Eine aktuelle Untersuchung1 bringt es auf den Tisch: Nicht der Grad der Verarbeitung eines Lebensmittels allein ist für die Energieaufnahme ausschlaggebend. Eine wichtige Bedeutung haben die Konsistenz und die sensorische Beschaffenheit der Nahrung – kurz die Textur.

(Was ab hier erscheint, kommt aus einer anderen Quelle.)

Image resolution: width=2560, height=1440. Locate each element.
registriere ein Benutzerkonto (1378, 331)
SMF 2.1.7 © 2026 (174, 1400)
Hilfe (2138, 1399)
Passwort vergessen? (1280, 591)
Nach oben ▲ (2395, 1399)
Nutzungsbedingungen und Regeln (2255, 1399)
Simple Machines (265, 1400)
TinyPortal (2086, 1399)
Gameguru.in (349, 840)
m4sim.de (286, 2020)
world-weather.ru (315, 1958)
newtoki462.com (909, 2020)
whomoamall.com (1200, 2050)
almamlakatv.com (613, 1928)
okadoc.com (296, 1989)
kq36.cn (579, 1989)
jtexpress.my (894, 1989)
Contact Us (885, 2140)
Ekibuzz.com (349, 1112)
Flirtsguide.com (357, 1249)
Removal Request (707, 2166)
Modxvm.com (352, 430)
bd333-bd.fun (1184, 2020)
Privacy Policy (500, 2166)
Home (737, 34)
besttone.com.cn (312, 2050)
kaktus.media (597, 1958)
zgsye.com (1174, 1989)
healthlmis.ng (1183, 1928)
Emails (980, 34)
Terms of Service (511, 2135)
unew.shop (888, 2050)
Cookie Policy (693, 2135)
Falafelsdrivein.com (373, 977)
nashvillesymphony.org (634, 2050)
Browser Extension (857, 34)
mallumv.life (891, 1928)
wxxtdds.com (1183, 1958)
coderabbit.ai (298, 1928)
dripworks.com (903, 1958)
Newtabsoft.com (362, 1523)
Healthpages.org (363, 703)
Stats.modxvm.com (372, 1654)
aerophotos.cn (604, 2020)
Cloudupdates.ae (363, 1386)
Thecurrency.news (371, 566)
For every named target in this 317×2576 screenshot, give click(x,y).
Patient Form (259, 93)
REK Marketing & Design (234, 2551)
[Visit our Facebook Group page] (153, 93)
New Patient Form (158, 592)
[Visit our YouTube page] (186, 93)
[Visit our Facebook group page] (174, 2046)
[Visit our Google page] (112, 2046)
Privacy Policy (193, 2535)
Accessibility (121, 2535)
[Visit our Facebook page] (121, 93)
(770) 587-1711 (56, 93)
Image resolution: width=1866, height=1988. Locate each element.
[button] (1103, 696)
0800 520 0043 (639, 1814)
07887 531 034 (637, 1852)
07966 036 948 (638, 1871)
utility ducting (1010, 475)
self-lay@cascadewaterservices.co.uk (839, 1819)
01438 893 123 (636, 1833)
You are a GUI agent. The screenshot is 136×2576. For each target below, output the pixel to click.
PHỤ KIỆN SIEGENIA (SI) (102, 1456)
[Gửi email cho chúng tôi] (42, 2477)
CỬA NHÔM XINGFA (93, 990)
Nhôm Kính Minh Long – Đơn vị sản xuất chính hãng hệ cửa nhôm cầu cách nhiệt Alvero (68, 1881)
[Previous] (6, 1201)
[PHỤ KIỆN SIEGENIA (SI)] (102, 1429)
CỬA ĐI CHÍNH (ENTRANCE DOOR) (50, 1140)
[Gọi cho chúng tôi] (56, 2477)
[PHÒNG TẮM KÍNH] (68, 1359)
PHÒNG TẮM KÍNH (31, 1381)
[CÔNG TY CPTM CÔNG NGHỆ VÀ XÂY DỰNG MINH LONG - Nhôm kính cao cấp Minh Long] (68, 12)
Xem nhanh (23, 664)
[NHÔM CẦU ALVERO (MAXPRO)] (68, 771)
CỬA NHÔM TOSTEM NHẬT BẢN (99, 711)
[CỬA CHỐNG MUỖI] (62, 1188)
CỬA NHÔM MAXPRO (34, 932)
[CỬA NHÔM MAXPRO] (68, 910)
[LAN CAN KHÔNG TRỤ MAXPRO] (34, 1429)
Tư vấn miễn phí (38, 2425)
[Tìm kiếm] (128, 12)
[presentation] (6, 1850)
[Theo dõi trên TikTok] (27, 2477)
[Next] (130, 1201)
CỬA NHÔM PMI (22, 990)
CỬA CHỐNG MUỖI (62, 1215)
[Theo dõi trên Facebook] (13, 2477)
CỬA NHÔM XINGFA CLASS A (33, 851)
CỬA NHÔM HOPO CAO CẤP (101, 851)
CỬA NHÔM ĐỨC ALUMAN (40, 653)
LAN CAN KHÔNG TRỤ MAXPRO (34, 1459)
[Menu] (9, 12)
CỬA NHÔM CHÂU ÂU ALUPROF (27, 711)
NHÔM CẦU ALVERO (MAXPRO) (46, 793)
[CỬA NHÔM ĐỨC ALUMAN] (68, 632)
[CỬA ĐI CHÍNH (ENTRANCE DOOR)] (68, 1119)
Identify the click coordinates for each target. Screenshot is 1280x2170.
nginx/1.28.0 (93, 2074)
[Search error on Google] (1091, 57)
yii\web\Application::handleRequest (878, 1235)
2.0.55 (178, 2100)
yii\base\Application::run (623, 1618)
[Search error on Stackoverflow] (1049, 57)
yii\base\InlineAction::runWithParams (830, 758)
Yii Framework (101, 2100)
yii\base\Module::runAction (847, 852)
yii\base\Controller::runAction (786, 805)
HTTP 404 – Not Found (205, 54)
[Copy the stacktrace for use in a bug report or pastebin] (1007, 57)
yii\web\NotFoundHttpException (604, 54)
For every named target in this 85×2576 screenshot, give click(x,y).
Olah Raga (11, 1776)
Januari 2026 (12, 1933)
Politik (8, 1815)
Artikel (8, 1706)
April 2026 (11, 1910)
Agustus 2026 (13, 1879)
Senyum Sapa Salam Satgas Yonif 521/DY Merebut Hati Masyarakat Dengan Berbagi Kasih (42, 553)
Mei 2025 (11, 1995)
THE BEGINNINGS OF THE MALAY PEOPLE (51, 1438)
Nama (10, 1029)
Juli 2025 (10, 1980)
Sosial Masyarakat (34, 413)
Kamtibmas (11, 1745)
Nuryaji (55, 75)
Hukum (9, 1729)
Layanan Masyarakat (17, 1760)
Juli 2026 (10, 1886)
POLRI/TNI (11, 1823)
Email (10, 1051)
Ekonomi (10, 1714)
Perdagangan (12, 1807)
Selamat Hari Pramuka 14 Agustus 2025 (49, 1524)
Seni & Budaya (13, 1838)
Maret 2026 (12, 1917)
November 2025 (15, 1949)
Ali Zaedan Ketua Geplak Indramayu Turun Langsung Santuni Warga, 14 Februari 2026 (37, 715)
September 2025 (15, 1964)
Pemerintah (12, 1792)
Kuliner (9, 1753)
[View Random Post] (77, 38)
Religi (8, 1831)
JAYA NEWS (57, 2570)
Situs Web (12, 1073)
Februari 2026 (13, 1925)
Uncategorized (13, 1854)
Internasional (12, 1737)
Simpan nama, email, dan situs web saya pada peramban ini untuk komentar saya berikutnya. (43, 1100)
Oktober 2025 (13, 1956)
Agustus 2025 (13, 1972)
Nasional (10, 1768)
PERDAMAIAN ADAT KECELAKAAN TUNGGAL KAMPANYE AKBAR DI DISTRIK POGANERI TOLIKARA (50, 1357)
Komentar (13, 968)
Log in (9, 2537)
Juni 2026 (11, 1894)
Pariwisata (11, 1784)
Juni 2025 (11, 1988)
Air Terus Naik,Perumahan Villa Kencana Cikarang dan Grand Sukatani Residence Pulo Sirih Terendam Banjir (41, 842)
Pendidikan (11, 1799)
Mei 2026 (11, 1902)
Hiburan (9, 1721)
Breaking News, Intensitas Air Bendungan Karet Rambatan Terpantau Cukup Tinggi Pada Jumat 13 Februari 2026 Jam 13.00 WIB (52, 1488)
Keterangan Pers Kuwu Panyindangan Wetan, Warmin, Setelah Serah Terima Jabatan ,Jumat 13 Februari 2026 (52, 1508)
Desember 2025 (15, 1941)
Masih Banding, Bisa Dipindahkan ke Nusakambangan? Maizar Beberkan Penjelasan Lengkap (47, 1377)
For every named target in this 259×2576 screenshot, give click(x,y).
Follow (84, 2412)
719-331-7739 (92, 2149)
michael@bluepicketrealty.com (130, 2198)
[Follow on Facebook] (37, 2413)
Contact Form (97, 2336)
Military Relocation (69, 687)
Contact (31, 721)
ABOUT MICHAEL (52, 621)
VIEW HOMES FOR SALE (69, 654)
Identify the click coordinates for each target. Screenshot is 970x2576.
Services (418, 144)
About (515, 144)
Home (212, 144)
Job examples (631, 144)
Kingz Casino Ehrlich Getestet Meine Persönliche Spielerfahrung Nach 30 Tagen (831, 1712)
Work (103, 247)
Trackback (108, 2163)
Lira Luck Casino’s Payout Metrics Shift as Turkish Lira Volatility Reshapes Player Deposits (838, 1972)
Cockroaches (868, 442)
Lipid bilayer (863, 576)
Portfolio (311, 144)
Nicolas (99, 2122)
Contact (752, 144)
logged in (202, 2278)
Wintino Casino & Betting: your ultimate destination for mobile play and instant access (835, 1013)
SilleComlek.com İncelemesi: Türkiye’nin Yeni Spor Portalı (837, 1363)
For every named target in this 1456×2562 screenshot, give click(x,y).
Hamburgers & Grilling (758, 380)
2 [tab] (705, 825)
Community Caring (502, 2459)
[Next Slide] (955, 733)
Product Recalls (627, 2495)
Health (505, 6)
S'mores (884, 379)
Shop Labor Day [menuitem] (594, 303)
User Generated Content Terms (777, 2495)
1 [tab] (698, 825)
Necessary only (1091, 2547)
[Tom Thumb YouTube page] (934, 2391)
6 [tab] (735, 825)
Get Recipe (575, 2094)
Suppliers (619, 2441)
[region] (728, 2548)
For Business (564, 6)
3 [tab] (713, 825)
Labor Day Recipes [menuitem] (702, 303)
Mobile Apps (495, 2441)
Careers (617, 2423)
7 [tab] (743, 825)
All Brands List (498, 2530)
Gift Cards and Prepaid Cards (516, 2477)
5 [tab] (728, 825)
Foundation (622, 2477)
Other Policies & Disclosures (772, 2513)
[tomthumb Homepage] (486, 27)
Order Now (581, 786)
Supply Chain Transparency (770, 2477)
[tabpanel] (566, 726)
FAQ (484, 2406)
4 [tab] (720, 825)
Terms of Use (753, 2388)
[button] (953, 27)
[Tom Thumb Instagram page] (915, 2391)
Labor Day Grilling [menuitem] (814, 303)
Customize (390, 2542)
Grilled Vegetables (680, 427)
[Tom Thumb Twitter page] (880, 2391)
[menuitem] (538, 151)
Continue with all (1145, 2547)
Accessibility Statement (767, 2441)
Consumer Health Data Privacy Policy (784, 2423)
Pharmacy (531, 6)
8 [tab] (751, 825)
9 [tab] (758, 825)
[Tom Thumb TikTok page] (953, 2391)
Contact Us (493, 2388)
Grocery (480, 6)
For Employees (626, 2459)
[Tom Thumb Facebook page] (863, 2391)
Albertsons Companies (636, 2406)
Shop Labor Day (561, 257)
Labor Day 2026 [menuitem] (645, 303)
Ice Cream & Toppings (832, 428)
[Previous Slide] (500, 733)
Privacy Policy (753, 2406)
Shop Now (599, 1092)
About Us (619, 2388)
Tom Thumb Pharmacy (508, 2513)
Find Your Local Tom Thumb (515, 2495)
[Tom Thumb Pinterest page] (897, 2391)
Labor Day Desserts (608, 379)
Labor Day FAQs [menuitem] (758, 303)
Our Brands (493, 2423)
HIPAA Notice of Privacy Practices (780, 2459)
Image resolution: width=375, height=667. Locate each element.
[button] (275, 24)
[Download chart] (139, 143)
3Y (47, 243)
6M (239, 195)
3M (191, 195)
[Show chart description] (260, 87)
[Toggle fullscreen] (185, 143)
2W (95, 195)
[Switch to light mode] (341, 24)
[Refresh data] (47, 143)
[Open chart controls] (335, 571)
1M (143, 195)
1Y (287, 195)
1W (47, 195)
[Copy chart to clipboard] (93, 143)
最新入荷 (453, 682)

Sie entscheidet darüber, wie groß der Bissen ist, wie oft gekaut und wie schnell gegessen wird, bevor der Bissen die Speiseröhre entlang in den Magen gleitet. Je langsamer gegessen wird, desto schneller tritt ein Sättigungsgefühl2 ein und desto weniger Nahrung wird benötigt. Weniger Nahrung bedeutet eine geringere Energieaufnahme, niedrigeres Körpergewicht und seltener ernährungsbedingte Erkrankungen.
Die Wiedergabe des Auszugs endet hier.